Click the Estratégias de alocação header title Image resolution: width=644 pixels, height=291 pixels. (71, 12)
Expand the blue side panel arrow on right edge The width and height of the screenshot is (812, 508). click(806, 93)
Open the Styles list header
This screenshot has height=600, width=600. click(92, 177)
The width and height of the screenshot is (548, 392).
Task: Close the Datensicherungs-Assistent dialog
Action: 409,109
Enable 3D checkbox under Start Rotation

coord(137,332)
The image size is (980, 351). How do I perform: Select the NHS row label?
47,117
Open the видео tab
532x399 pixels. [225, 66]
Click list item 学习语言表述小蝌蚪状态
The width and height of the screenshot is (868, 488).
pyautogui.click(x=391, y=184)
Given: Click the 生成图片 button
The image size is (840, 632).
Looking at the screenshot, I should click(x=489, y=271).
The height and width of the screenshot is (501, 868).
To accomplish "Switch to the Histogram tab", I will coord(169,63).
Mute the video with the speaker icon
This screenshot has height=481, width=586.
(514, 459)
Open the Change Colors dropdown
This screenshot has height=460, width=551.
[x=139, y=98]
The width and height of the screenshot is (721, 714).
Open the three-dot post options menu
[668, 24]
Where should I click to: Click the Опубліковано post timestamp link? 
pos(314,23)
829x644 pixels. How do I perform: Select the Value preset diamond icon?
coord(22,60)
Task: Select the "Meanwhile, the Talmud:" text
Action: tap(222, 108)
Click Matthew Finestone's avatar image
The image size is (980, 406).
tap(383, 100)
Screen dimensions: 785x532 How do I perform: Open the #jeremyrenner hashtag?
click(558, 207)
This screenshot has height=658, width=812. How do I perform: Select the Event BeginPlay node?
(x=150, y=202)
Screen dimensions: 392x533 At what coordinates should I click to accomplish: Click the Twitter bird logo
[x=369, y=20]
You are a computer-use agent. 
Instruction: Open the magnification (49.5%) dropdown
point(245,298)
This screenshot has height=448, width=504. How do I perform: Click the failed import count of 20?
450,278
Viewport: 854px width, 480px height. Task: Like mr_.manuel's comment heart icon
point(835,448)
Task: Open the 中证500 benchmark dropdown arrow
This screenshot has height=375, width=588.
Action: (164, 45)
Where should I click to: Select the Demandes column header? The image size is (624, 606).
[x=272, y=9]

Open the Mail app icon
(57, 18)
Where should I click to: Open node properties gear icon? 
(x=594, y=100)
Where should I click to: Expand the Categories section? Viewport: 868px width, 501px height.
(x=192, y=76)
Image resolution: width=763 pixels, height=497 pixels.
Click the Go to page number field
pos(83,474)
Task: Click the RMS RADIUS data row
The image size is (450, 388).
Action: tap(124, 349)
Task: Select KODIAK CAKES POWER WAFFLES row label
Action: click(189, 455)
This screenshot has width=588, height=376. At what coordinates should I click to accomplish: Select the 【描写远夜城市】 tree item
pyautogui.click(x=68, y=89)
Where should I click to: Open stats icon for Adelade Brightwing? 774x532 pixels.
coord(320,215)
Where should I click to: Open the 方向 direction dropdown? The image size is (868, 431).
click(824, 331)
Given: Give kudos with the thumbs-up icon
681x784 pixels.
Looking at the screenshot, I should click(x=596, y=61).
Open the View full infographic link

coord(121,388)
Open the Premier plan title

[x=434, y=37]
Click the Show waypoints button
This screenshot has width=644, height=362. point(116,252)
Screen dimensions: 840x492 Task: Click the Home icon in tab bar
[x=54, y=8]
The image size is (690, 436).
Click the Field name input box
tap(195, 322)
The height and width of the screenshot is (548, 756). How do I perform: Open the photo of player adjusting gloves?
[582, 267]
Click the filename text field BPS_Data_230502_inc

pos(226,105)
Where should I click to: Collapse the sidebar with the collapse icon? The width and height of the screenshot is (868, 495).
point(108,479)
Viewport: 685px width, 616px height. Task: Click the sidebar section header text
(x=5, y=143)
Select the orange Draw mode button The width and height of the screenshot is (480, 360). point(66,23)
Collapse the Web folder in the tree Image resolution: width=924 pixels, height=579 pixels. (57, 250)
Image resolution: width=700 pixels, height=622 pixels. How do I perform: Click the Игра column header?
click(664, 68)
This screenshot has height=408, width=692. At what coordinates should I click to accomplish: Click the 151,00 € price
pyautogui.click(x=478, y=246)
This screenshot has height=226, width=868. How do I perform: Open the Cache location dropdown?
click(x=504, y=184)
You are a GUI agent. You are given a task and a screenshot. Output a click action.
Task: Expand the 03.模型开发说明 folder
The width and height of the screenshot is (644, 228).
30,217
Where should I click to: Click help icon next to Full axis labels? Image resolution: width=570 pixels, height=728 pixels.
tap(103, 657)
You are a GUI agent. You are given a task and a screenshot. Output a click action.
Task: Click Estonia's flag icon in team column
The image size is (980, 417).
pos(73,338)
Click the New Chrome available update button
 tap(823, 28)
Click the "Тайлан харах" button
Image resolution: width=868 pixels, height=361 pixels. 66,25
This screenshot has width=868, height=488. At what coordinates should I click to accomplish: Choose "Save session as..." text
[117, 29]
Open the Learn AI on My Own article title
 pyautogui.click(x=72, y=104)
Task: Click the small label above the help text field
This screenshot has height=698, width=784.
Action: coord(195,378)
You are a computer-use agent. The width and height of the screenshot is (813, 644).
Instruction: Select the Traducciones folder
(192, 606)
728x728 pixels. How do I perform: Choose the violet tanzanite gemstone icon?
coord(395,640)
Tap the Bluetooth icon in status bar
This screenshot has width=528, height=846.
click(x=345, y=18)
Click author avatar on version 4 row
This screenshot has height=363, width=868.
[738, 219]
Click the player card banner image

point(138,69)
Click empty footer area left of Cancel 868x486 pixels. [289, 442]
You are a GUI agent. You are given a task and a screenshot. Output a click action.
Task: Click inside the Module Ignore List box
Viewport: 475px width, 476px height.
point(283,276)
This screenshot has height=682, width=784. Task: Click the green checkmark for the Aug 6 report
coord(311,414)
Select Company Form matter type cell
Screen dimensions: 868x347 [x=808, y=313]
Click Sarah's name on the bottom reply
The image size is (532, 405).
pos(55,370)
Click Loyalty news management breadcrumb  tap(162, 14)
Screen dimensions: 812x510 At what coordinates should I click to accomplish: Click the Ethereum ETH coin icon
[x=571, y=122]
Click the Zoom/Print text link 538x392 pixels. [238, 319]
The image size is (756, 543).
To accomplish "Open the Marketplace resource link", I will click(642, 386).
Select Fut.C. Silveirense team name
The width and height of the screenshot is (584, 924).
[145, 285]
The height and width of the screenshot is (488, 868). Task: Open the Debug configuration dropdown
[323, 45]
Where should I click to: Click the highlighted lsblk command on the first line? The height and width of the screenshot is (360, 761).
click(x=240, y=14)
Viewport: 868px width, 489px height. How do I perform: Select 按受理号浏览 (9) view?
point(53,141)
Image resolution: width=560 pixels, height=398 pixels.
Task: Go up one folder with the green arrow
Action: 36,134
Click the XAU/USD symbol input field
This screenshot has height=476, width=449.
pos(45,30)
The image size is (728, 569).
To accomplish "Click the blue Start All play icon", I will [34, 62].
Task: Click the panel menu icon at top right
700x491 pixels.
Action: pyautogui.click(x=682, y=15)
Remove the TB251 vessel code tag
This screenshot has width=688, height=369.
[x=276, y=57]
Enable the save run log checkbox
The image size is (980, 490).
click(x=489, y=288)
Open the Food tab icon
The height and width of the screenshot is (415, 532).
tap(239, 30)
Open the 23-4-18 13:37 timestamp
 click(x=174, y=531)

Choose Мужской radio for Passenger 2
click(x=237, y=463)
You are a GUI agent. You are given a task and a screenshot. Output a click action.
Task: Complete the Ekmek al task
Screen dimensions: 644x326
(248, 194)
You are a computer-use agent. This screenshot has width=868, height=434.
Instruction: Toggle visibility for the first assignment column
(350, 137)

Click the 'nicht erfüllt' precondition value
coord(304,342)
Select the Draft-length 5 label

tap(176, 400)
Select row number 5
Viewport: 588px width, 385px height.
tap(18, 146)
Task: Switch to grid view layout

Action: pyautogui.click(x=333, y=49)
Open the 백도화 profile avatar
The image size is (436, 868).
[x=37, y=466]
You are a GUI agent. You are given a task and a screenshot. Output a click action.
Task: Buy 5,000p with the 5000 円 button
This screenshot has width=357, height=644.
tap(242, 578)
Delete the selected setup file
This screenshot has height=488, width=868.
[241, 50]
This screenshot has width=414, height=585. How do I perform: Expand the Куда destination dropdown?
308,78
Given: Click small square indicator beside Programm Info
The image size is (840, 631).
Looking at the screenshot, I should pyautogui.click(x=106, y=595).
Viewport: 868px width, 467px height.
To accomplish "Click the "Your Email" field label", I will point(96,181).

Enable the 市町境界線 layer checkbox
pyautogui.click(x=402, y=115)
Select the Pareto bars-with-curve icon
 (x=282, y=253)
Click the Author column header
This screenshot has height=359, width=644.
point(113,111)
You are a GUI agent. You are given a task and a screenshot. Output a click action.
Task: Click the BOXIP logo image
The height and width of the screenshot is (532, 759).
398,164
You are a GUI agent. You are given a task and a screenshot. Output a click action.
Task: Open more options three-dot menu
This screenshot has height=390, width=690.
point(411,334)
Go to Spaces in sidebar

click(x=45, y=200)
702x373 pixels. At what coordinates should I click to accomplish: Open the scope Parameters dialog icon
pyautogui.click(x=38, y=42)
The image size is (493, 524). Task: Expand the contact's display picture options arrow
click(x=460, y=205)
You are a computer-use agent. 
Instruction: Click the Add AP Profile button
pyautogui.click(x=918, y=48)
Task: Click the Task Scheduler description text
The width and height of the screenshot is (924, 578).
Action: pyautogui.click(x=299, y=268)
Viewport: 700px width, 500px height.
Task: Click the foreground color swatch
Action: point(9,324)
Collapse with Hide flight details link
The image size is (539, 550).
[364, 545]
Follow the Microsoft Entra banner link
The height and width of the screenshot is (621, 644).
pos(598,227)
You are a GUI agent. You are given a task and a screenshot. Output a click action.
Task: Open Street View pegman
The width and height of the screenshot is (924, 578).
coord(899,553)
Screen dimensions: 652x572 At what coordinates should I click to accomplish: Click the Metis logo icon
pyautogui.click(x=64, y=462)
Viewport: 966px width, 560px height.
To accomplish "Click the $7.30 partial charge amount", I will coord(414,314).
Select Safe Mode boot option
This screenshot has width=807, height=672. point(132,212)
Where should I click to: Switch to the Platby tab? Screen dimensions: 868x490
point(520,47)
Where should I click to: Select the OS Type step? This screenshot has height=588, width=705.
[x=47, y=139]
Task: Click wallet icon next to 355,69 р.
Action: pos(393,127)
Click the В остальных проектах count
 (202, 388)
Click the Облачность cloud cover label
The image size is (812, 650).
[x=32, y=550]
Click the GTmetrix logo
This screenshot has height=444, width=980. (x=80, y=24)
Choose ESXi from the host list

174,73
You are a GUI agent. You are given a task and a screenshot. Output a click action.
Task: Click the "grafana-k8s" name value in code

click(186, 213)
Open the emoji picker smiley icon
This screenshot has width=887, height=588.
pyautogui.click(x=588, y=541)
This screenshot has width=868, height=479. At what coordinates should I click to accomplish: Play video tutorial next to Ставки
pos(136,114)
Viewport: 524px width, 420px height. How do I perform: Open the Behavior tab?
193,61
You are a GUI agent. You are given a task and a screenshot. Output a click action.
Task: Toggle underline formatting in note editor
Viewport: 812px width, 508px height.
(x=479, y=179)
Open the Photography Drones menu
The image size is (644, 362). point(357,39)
• • • • • • •
Task objective: Look for "This screenshot has width=868, height=479." in the records. Write out its line and every later line through the end exactly, with nothing more.

Result for this task:
This screenshot has width=868, height=479. At what coordinates should I click to accomplish: Play video tutorial next to Ставки
pos(136,114)
Viewport: 524px width, 420px height. How do I perform: Open the Behavior tab?
193,61
You are a GUI agent. You are given a task and a screenshot. Output a click action.
Task: Toggle underline formatting in note editor
Viewport: 812px width, 508px height.
(x=479, y=179)
Open the Photography Drones menu
The image size is (644, 362). point(357,39)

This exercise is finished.